Given data.
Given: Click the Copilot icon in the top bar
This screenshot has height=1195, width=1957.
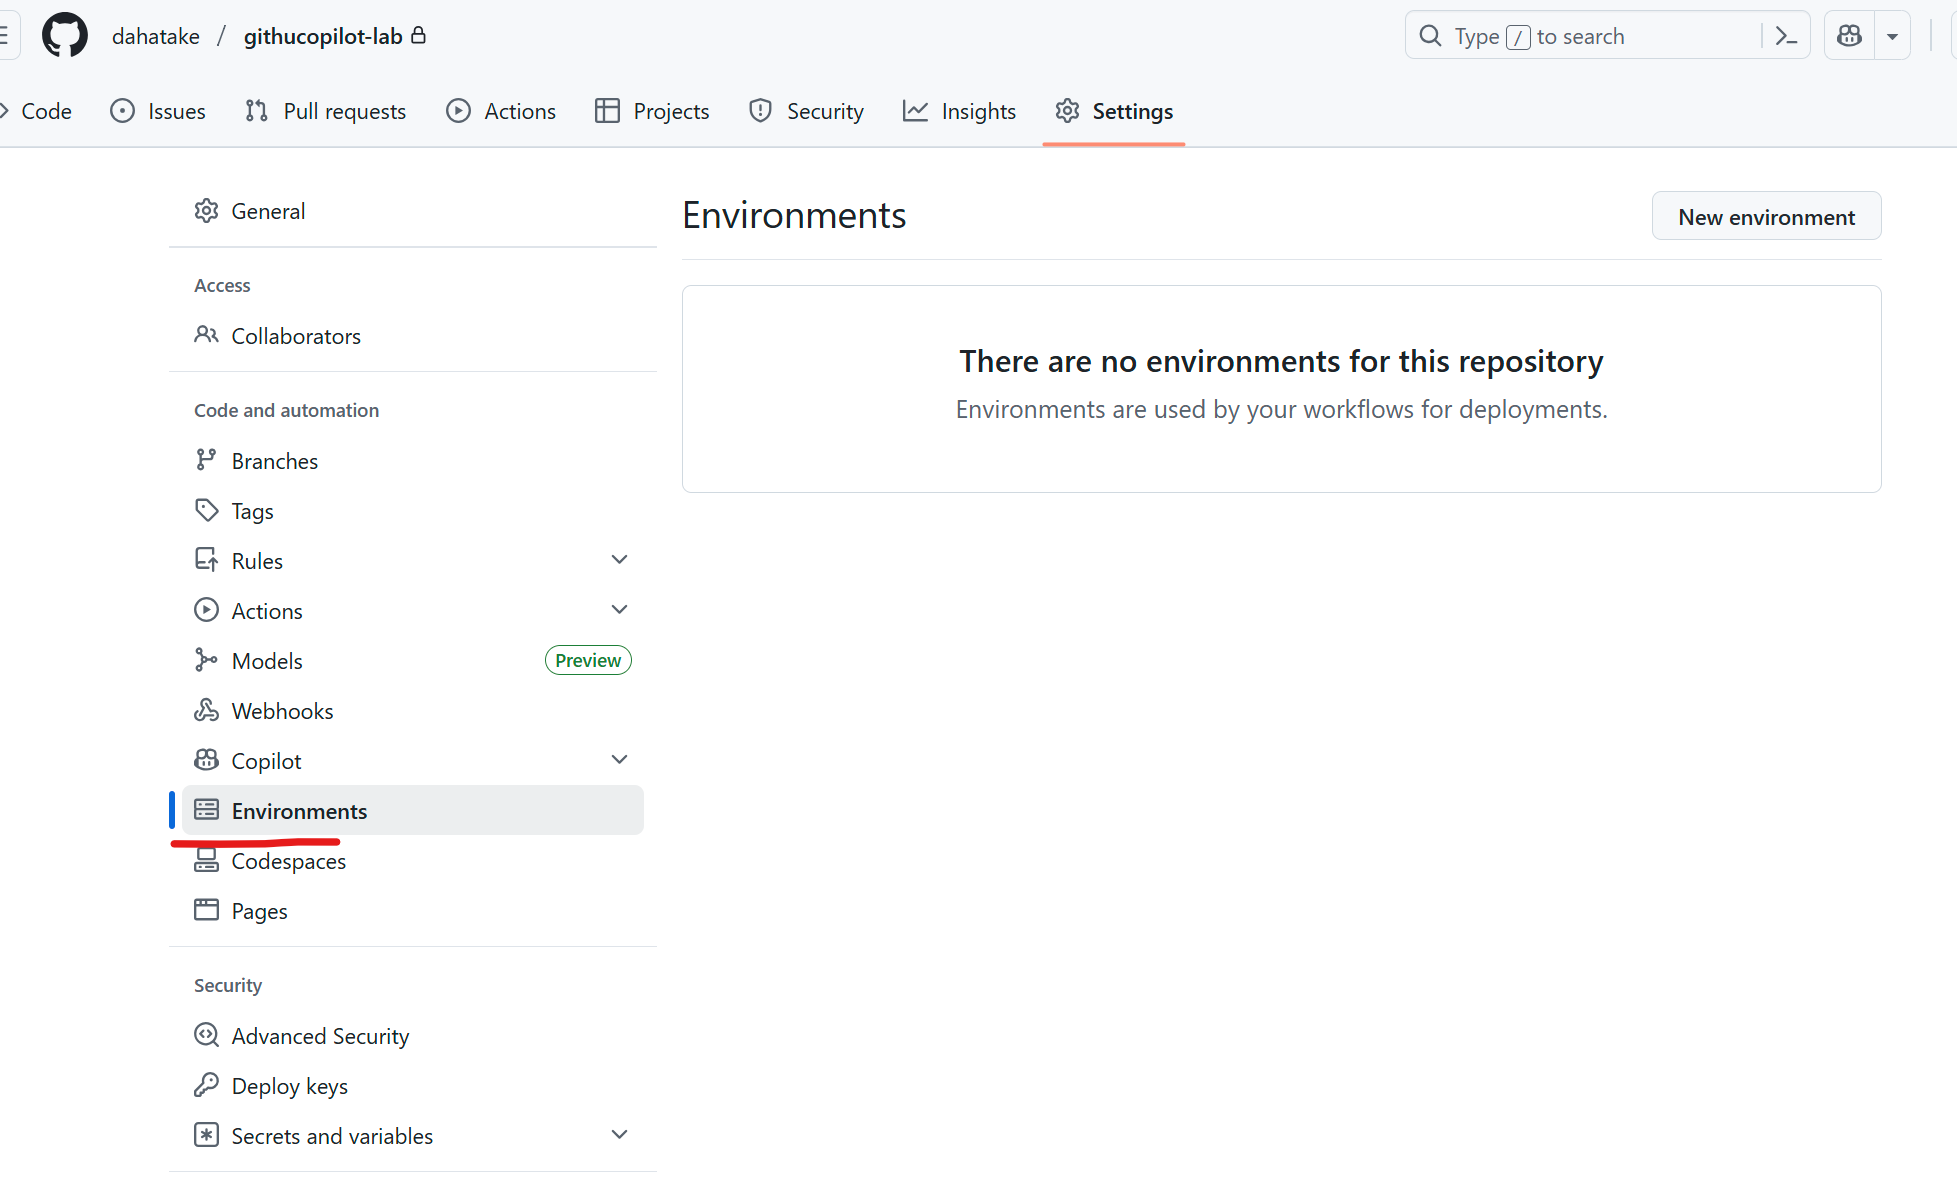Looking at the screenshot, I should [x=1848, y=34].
* * *
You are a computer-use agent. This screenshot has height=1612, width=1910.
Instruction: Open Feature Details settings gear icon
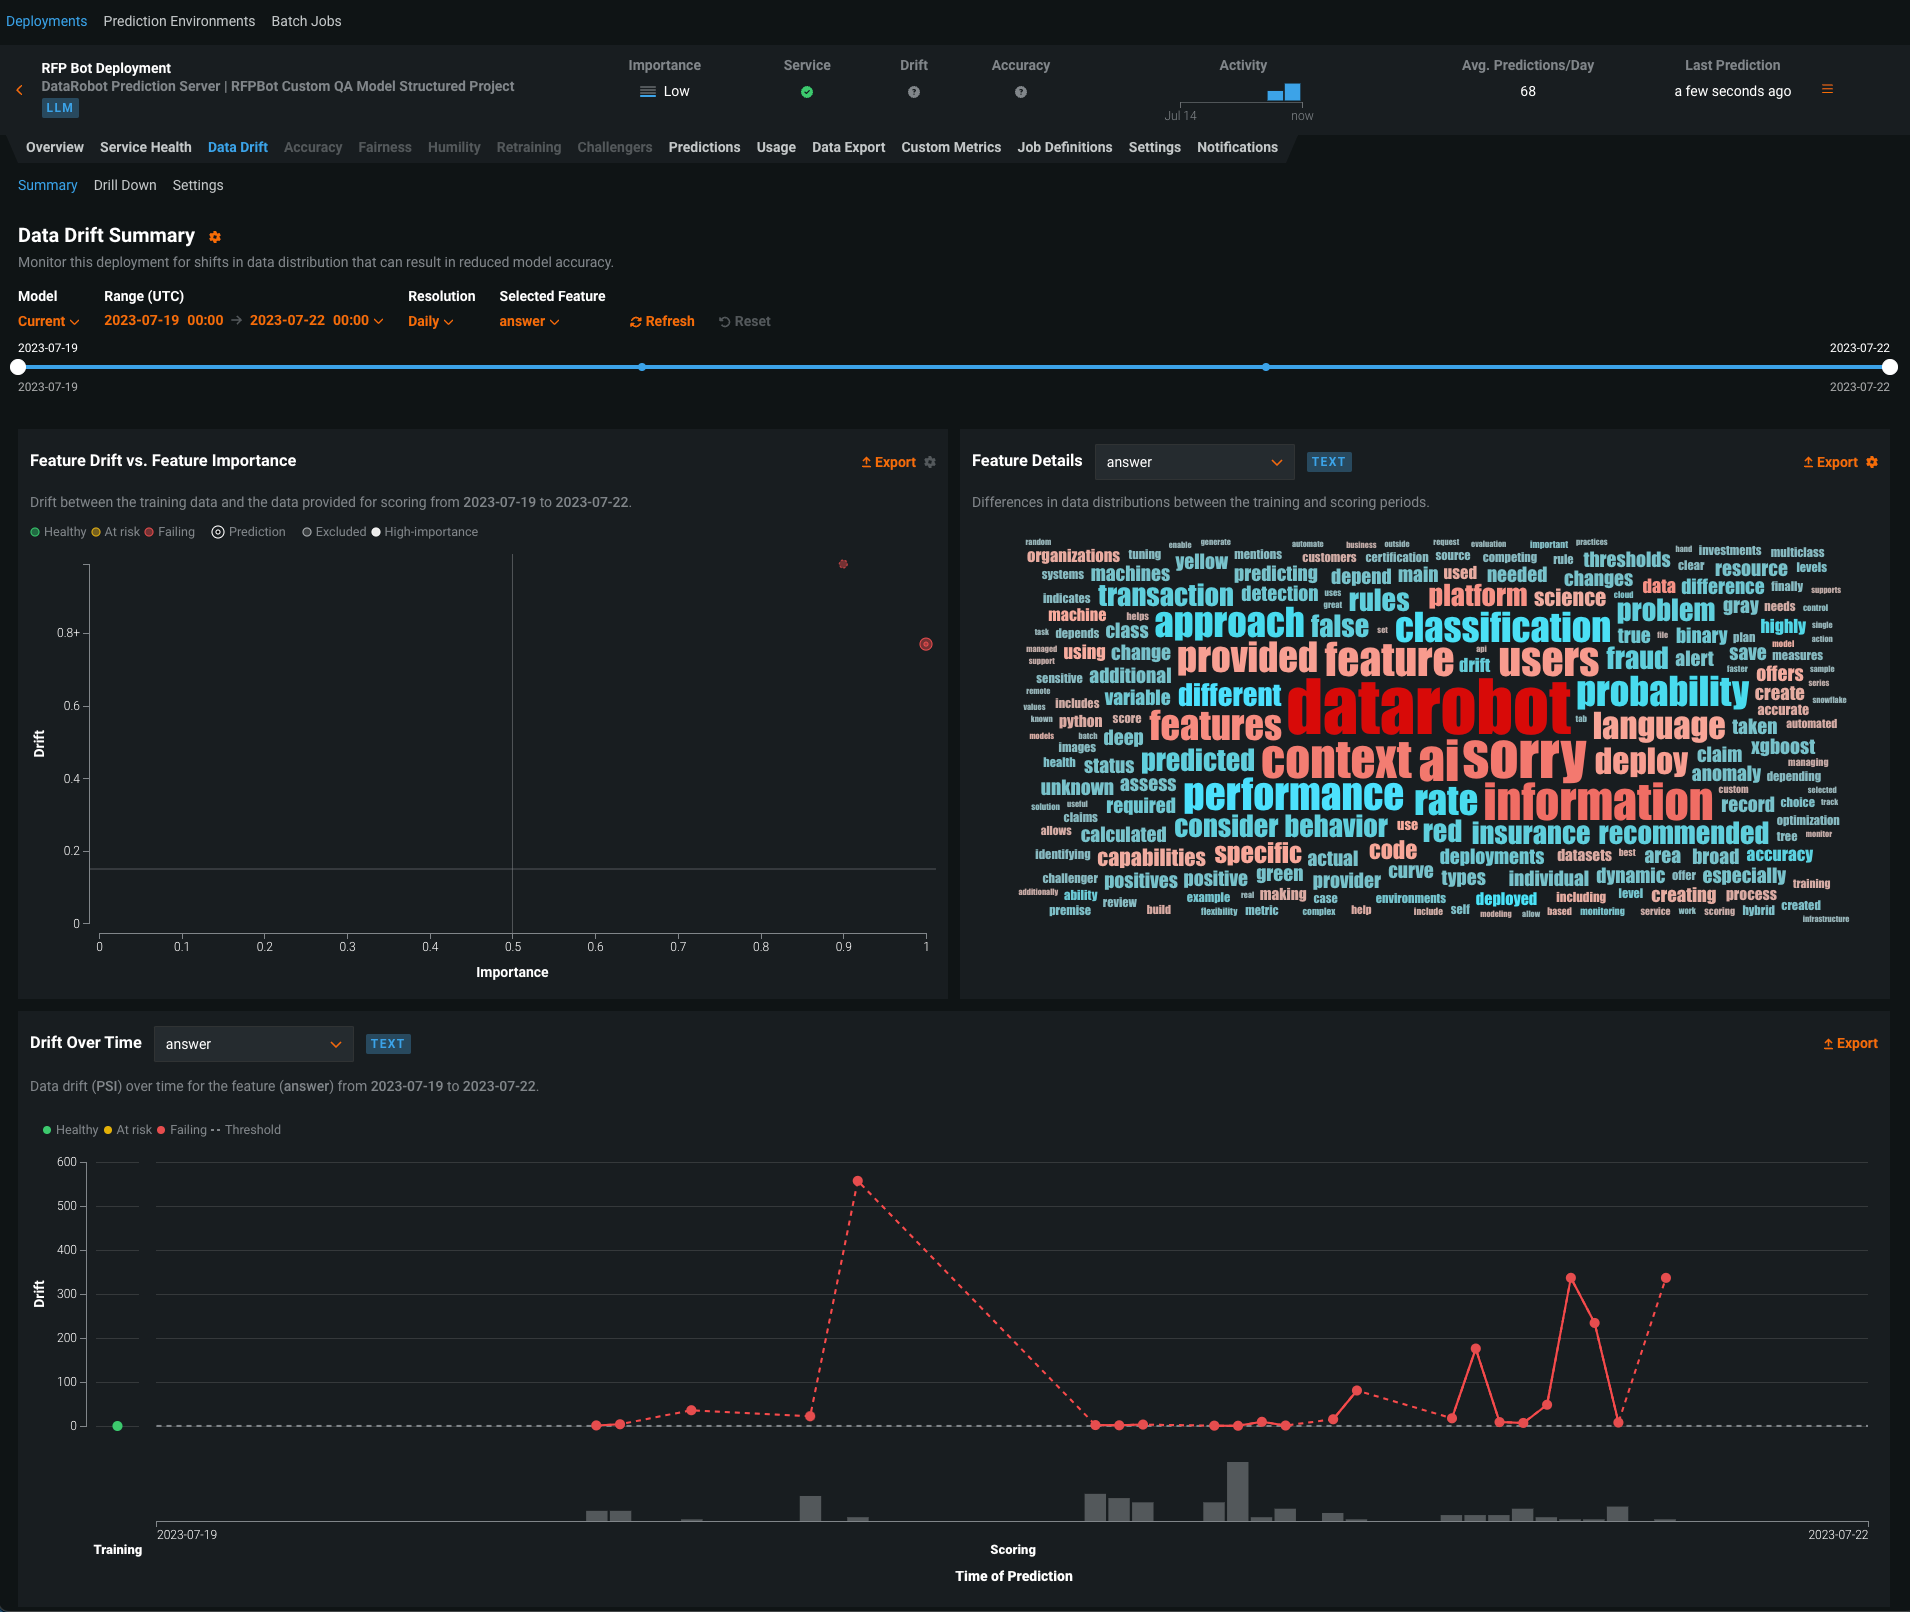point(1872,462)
* * *
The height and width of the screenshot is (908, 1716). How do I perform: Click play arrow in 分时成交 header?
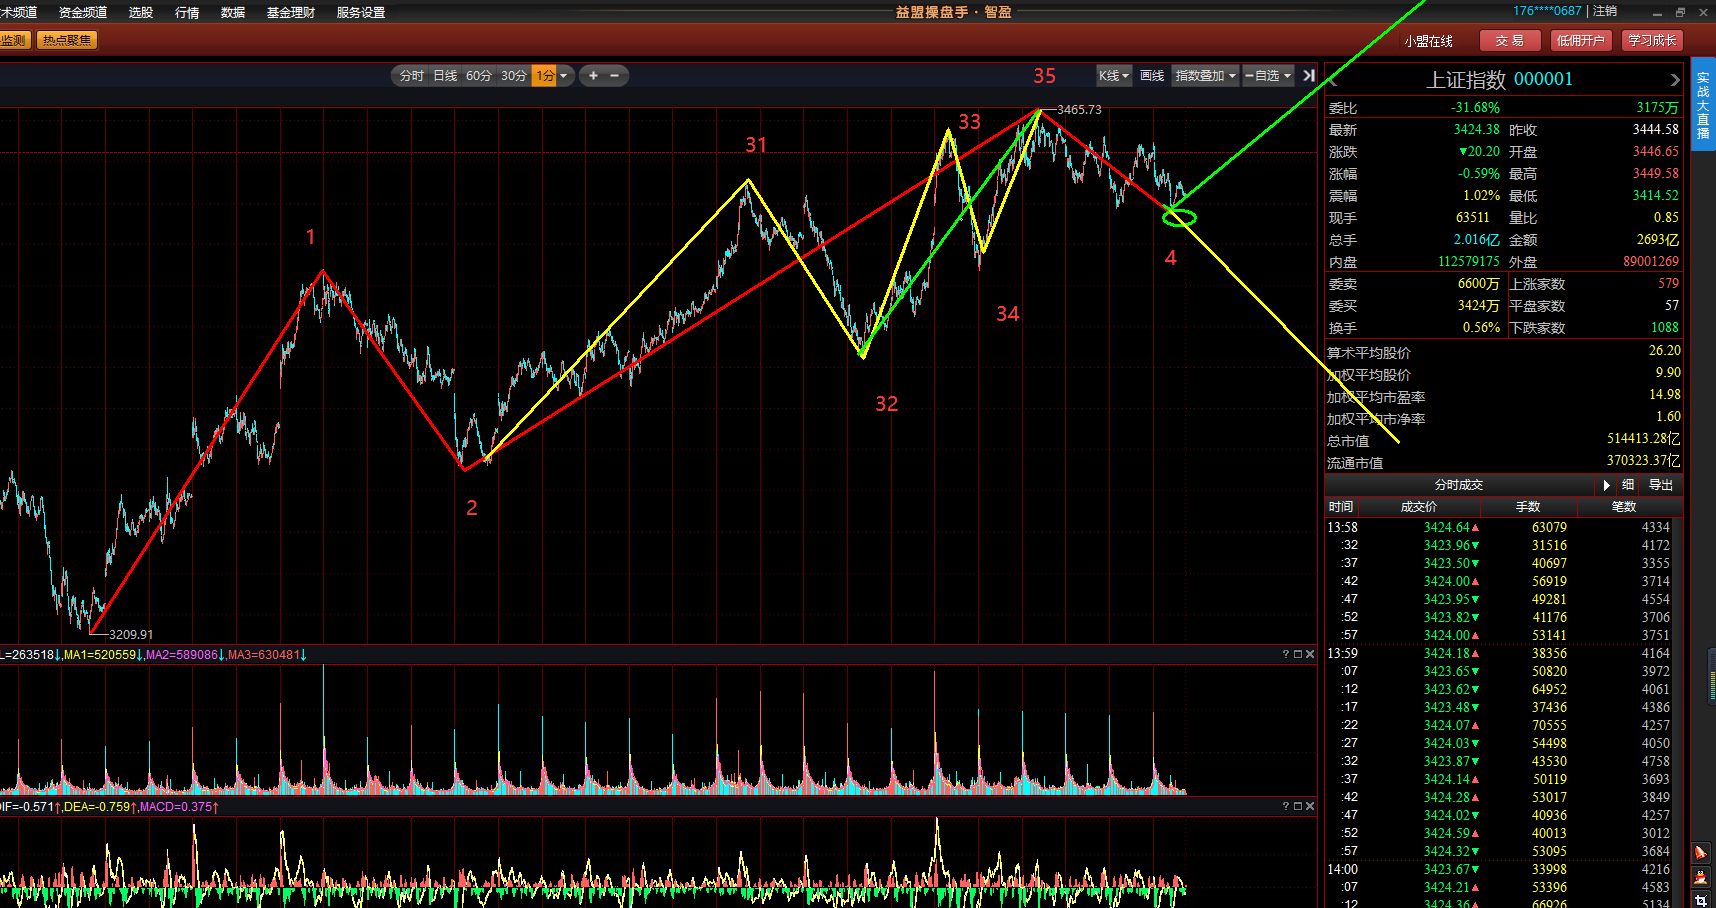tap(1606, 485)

Given problem.
Quote the part of the items that opens with the line containing "Given: Click the Copilot icon in the top bar" and closes with the line containing "Looking at the", leaving out the pictures.

Exercise result.
Given: Click the Copilot icon in the top bar
This screenshot has height=1195, width=1957.
Looking at the screenshot, I should [x=1848, y=34].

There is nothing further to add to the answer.